=== Data records ===
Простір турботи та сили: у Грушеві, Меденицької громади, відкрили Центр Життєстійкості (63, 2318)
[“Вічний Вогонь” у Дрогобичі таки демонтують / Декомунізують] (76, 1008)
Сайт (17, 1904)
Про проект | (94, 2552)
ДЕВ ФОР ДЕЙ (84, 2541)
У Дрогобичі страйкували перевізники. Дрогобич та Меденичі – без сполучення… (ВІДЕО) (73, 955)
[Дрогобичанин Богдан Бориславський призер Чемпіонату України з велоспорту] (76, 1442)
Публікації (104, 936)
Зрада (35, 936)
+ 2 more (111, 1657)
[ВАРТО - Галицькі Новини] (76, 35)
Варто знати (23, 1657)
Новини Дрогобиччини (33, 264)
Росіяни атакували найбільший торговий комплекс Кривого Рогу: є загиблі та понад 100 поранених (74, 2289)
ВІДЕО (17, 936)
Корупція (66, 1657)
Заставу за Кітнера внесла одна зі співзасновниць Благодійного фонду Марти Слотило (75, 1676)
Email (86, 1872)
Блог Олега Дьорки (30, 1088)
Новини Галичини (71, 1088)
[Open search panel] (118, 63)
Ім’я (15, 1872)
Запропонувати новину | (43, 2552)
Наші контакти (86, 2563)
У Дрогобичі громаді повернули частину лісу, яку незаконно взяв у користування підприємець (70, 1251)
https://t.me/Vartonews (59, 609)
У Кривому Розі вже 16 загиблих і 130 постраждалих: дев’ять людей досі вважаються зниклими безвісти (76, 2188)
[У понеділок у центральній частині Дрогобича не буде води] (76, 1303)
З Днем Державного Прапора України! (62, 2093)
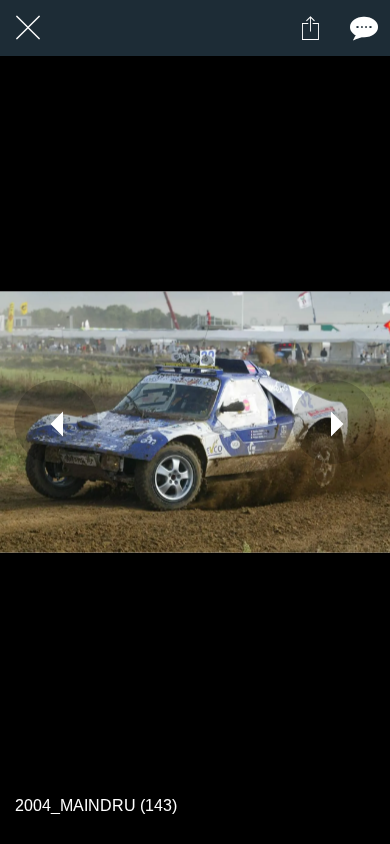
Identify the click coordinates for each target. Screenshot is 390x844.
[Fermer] (28, 28)
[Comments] (362, 28)
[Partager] (310, 28)
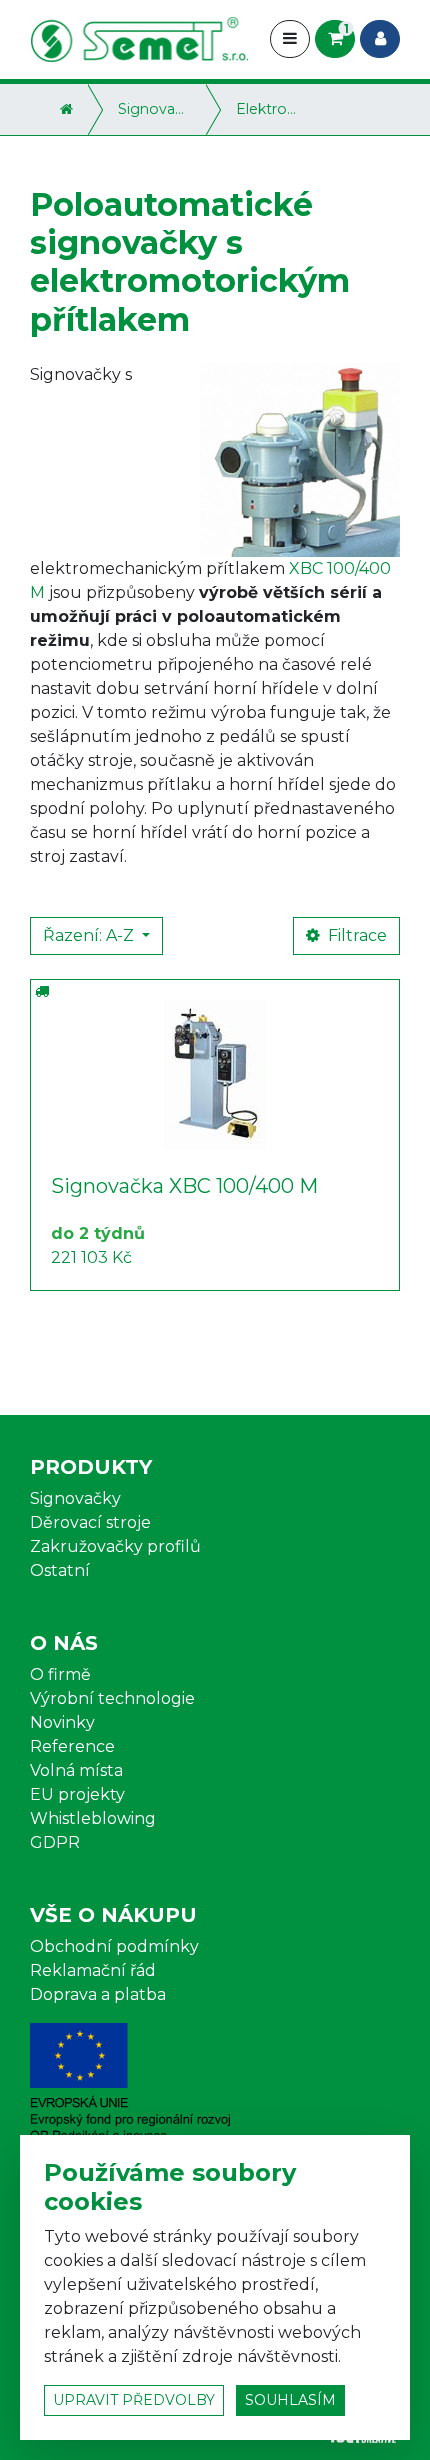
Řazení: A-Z (90, 935)
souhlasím (290, 2400)
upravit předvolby (134, 2400)
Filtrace (355, 935)
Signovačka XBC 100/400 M (184, 1186)
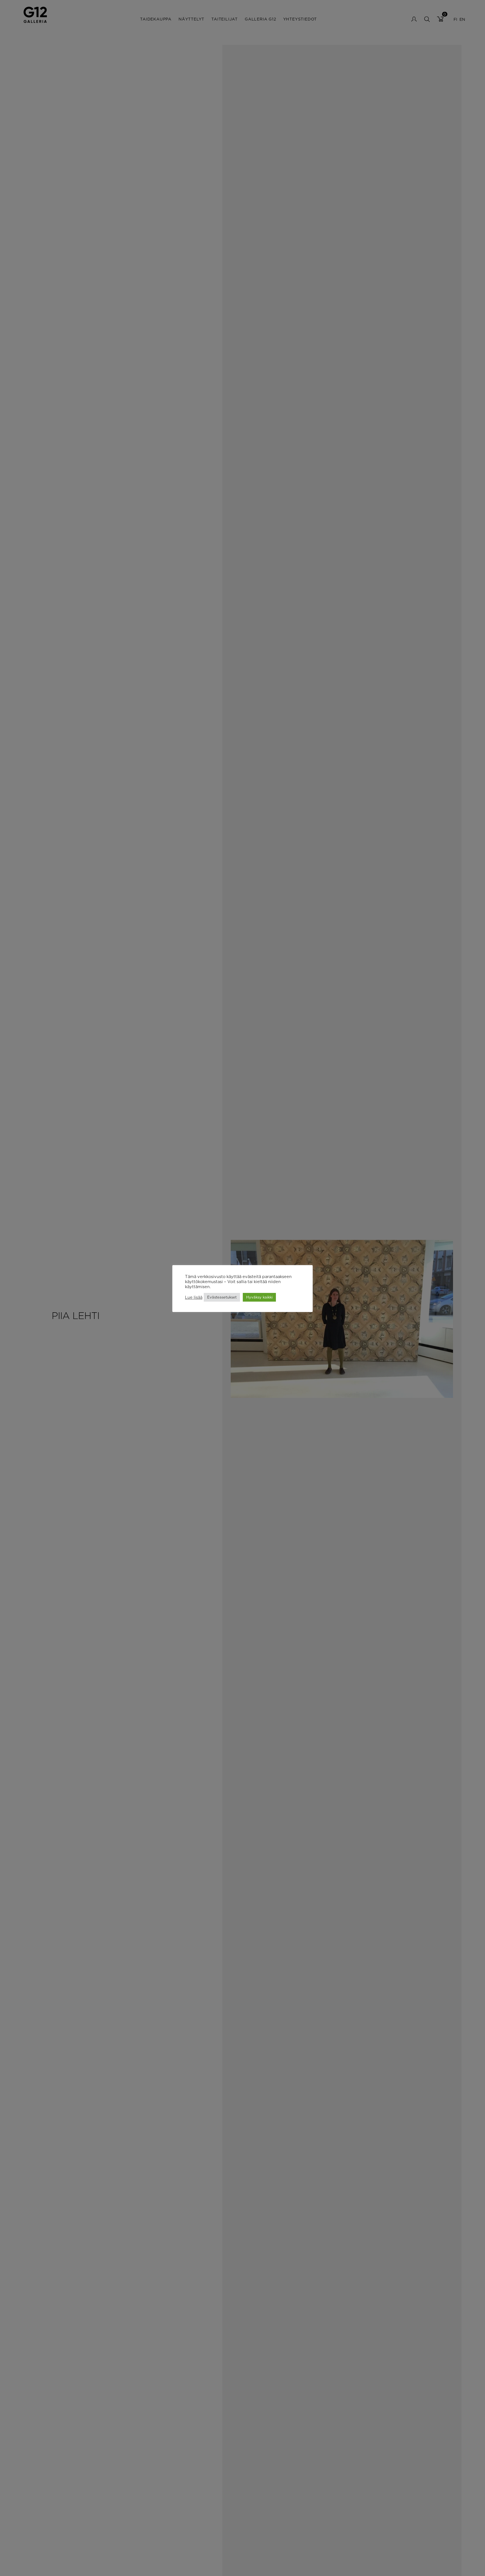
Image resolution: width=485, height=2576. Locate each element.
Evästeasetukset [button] (222, 1297)
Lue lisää (193, 1297)
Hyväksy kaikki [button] (259, 1297)
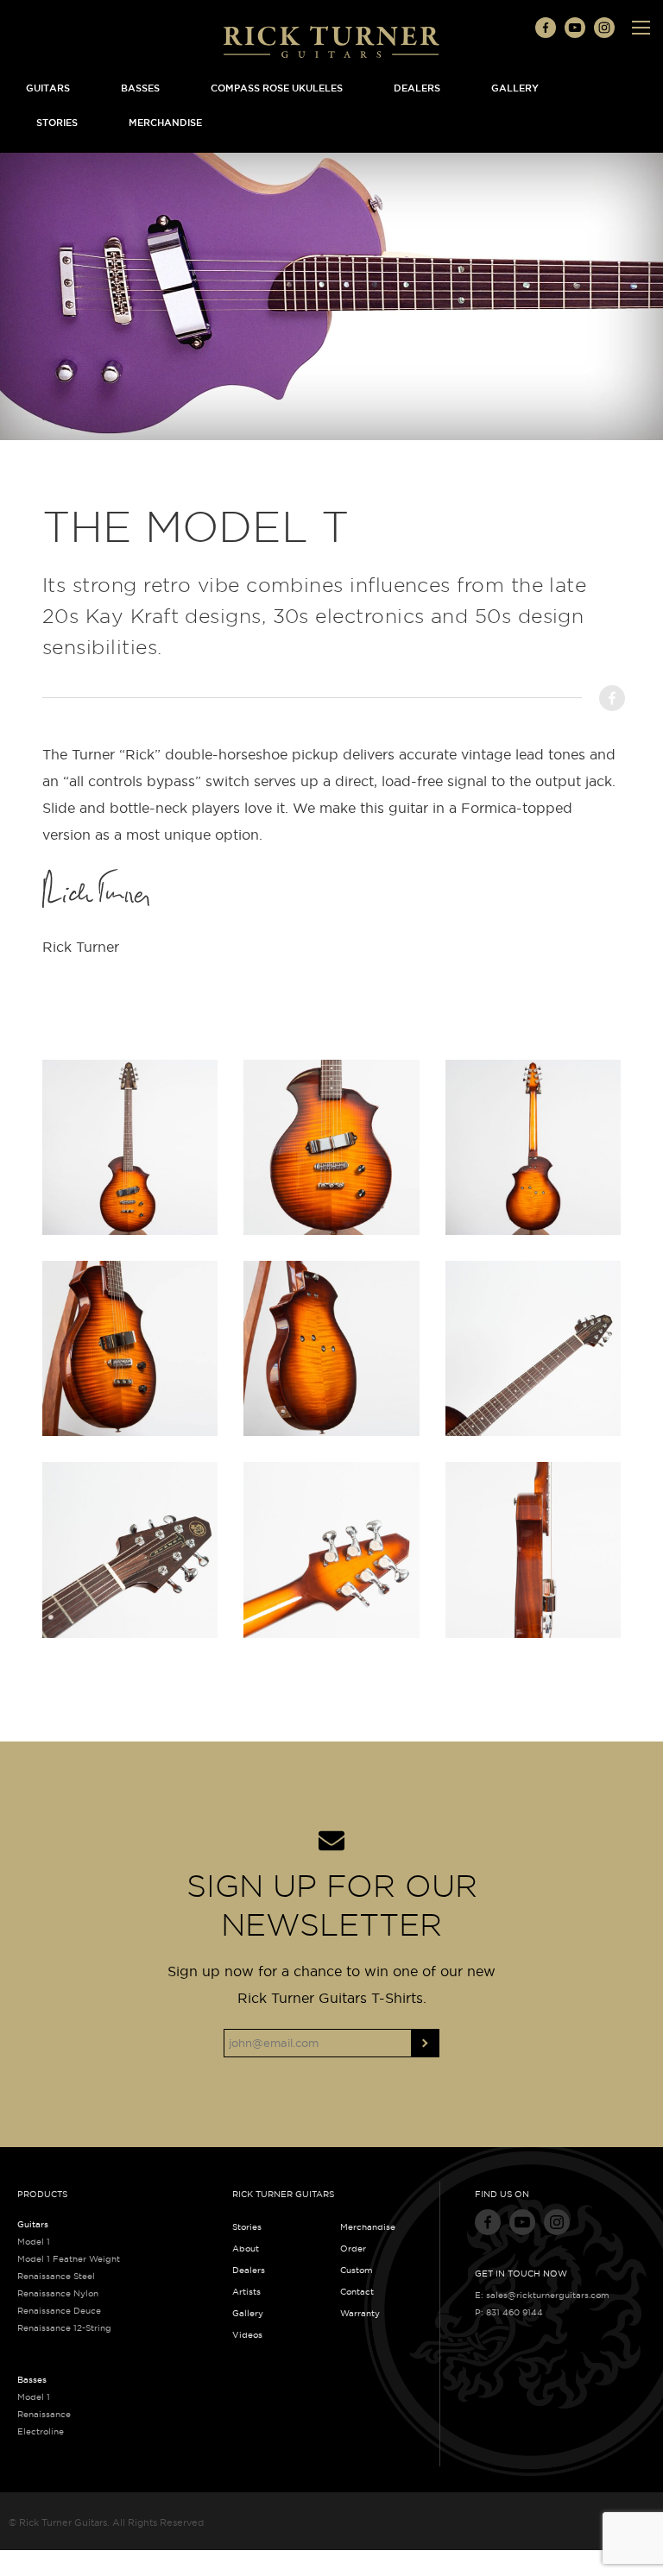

=== Activity ===
Exact copy required, pictures excluded: the lines from the one holding "У Дрогобичі страйкували" through the last line of the data, both ends included.

=== Written solution ===
У Дрогобичі страйкували перевізники. Дрогобич та Меденичі – без сполучення… (ВІДЕО) (73, 955)
[Дрогобичанин Богдан Бориславський призер Чемпіонату України з велоспорту] (76, 1442)
Публікації (104, 936)
Зрада (35, 936)
+ 2 more (111, 1657)
[ВАРТО - Галицькі Новини] (76, 35)
Варто знати (23, 1657)
Новини Дрогобиччини (33, 264)
Росіяни атакували найбільший торговий комплекс Кривого Рогу: є загиблі та понад 100 поранених (74, 2289)
ВІДЕО (17, 936)
Корупція (66, 1657)
Заставу за Кітнера внесла одна зі співзасновниць Благодійного фонду Марти Слотило (75, 1676)
Email (86, 1872)
Блог Олега Дьорки (30, 1088)
Новини Галичини (71, 1088)
[Open search panel] (118, 63)
Ім’я (15, 1872)
Запропонувати новину | (43, 2552)
Наші контакти (86, 2563)
У Дрогобичі громаді повернули частину лісу, яку незаконно взяв у користування підприємець (70, 1251)
https://t.me/Vartonews (59, 609)
У Кривому Розі вже 16 загиблих і 130 постраждалих: дев’ять людей досі вважаються зниклими безвісти (76, 2188)
[У понеділок у центральній частині Дрогобича не буде води] (76, 1303)
З Днем Державного Прапора України! (62, 2093)
Identify the click coordinates for each target. Screenshot is 390x844.
[Fermer] (28, 28)
[Comments] (362, 28)
[Partager] (310, 28)
Řazení: A-Z (90, 935)
souhlasím (290, 2400)
upravit předvolby (134, 2400)
Filtrace (355, 935)
Signovačka XBC 100/400 M (184, 1186)
Image resolution: width=485, height=2576. Locate each element.
Evästeasetukset [button] (222, 1297)
Lue lisää (193, 1297)
Hyväksy kaikki [button] (259, 1297)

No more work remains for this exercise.